▸ Given request: Rewrite all the records below, requests included. Multiply every coordinate in the answers by 1.25 and round to whole numbers, with halves rounded up. Leave the pictures out.

(Lines of data)
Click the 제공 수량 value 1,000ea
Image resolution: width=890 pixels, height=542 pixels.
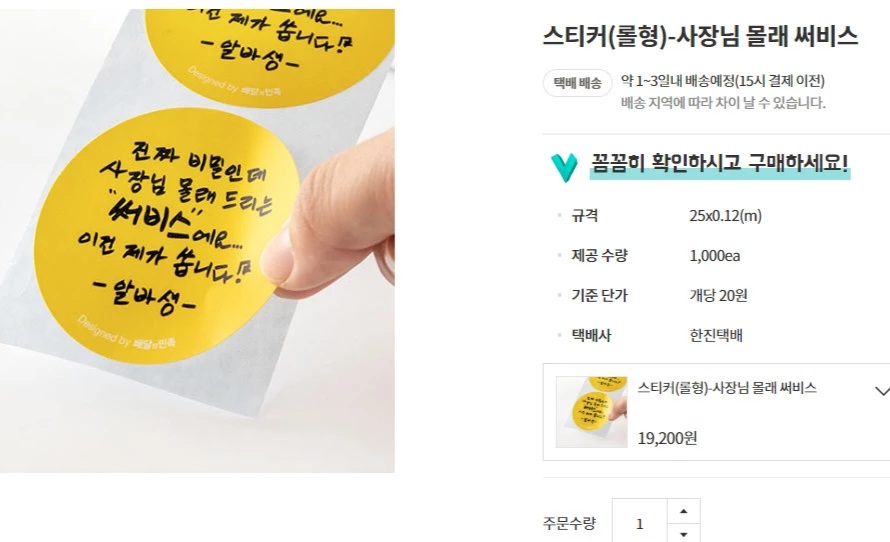pyautogui.click(x=715, y=256)
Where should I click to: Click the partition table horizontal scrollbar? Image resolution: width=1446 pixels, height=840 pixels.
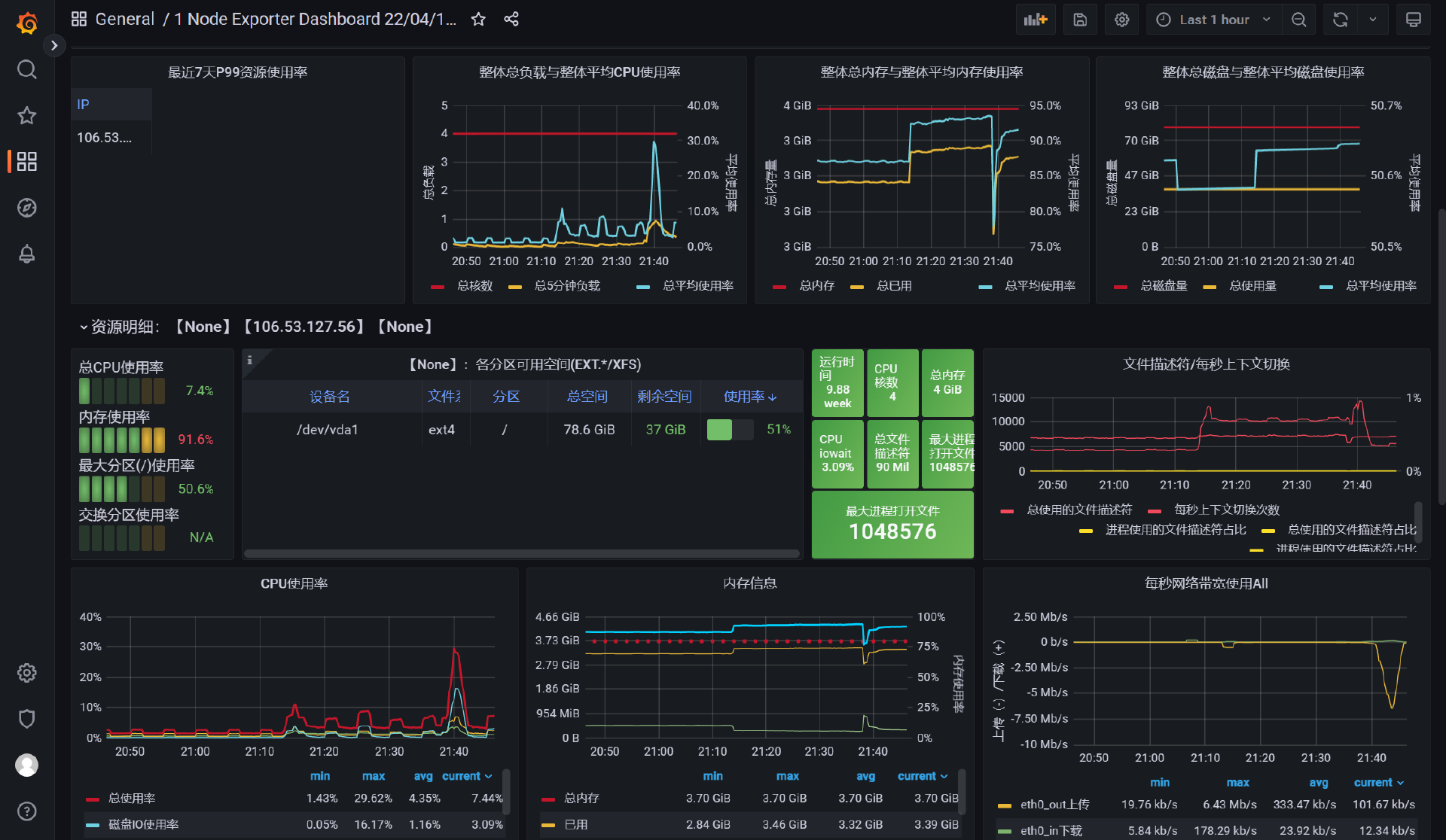(521, 554)
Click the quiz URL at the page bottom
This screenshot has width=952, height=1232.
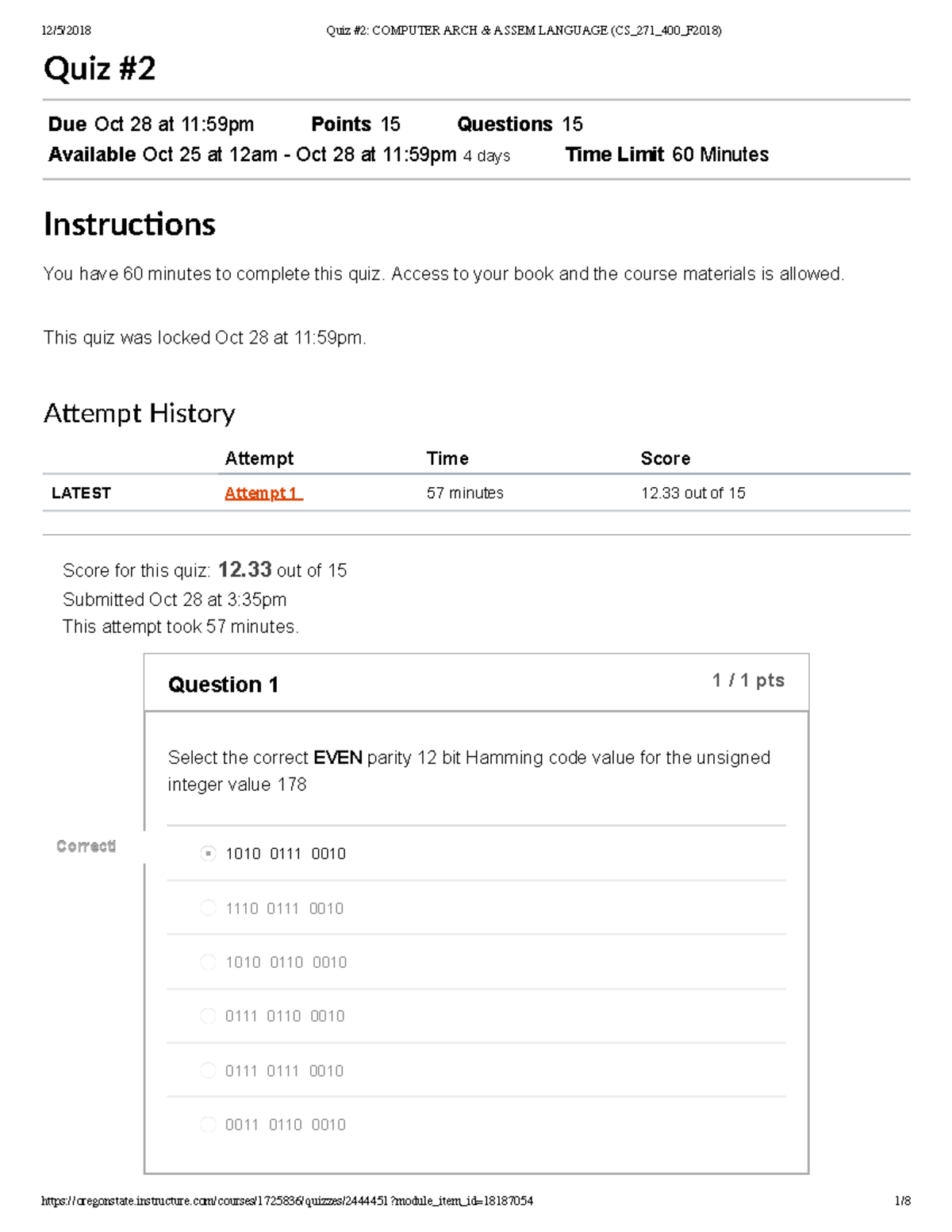pos(288,1200)
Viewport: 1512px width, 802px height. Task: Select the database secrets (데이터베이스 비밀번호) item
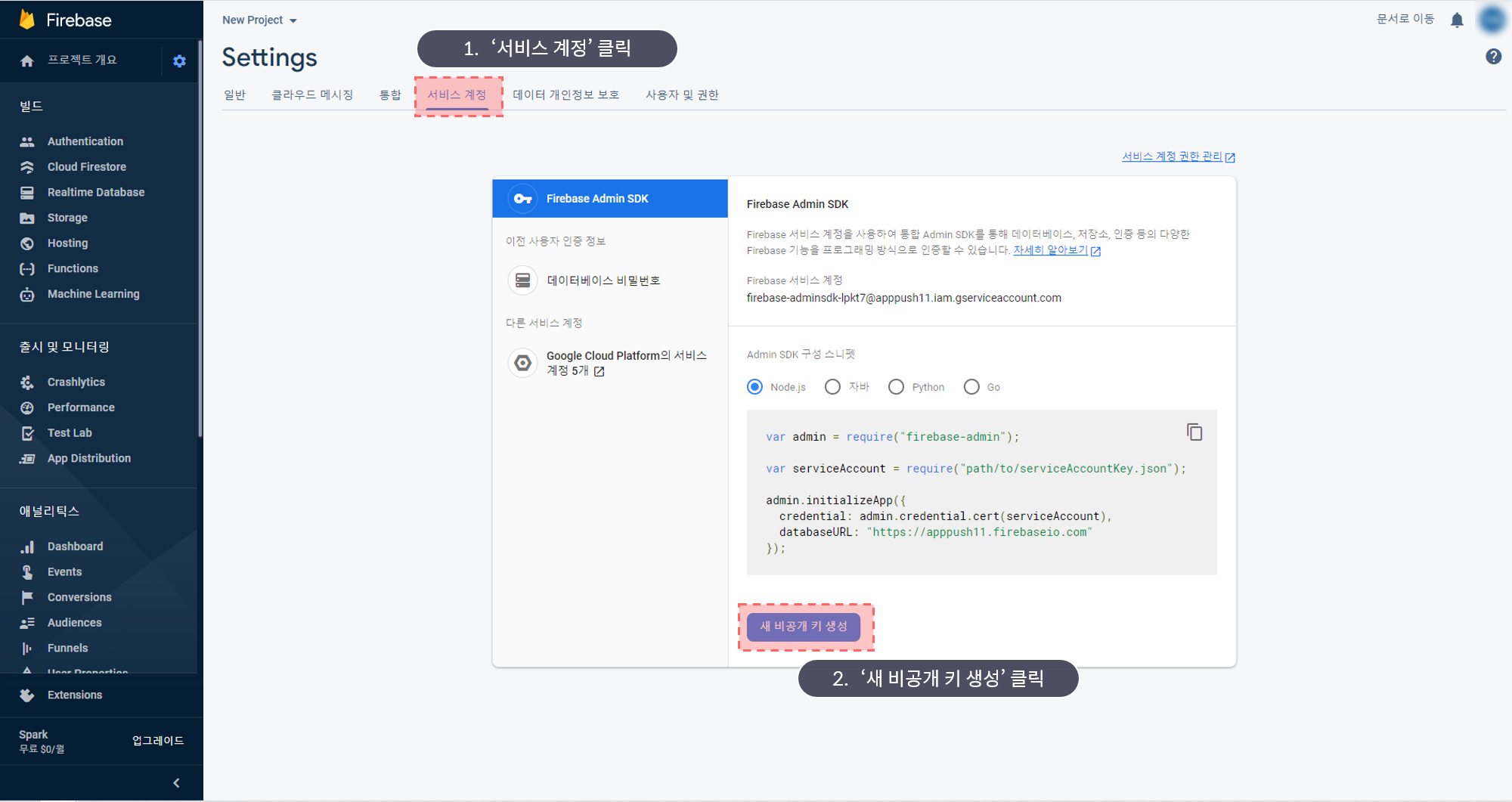tap(603, 280)
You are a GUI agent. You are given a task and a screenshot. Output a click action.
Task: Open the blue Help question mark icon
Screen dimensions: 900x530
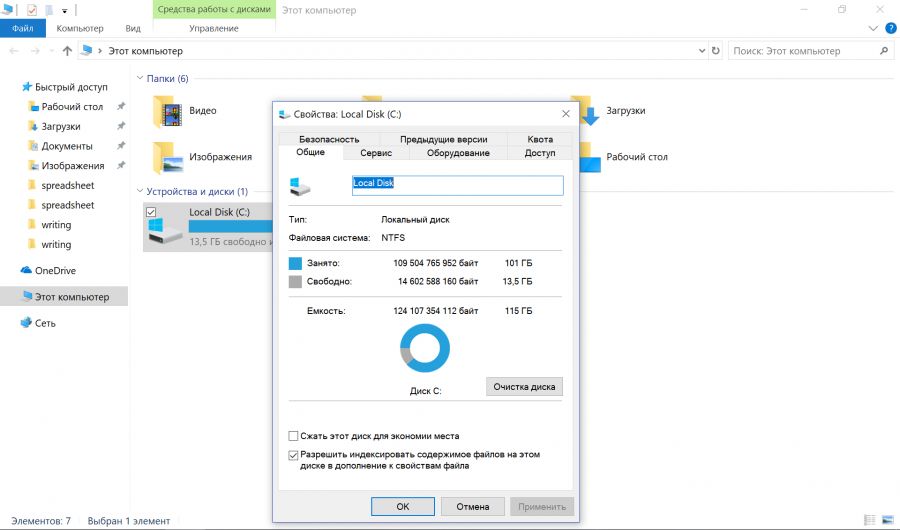point(887,29)
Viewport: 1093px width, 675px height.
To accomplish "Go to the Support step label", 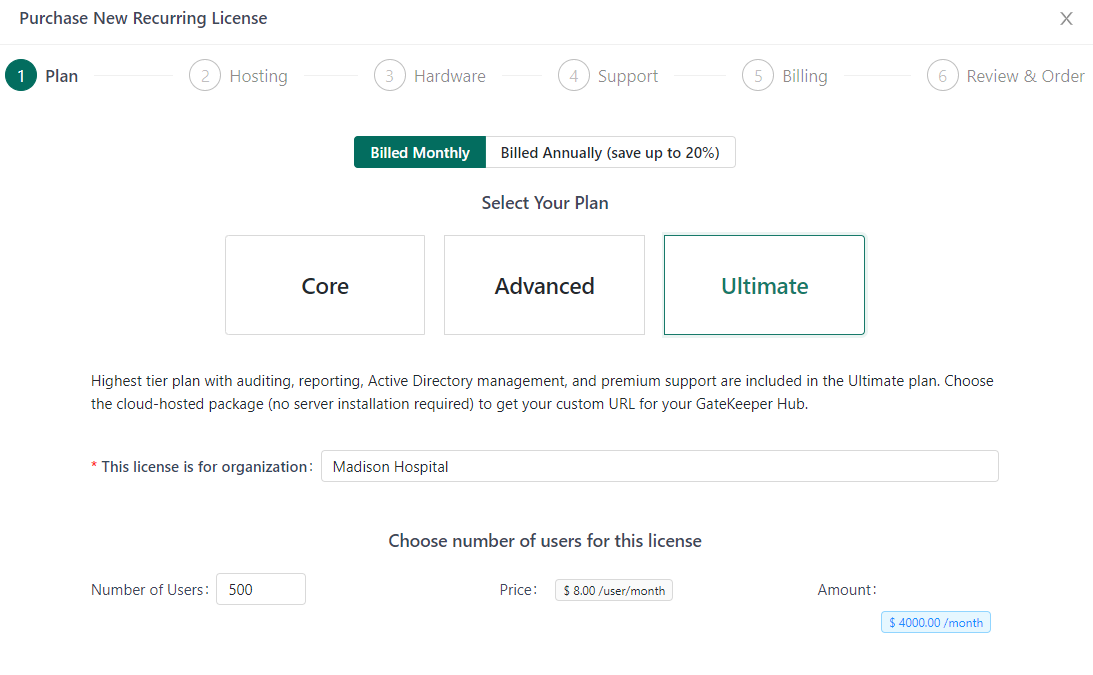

▸ Completed exercise:
Click the 제공 수량 value 1,000ea
Image resolution: width=890 pixels, height=542 pixels.
pyautogui.click(x=894, y=320)
Where should I click to: Click the partition table horizontal scrollbar? Image resolution: width=1446 pixels, height=840 pixels.
(651, 693)
Click the quiz URL at the page bottom
This screenshot has width=952, height=1232.
pos(360,1500)
Viewport: 1512px width, 802px height. Task: Select the database secrets (데이터베이스 비밀번호) item
tap(754, 350)
You are a GUI agent. You are given a task and a screenshot. Output a click action.
Task: Open the blue Help question mark icon
Screen dimensions: 900x530
point(1109,36)
Viewport: 1093px width, 675px height.
To accomplish "Go to the Support step label", 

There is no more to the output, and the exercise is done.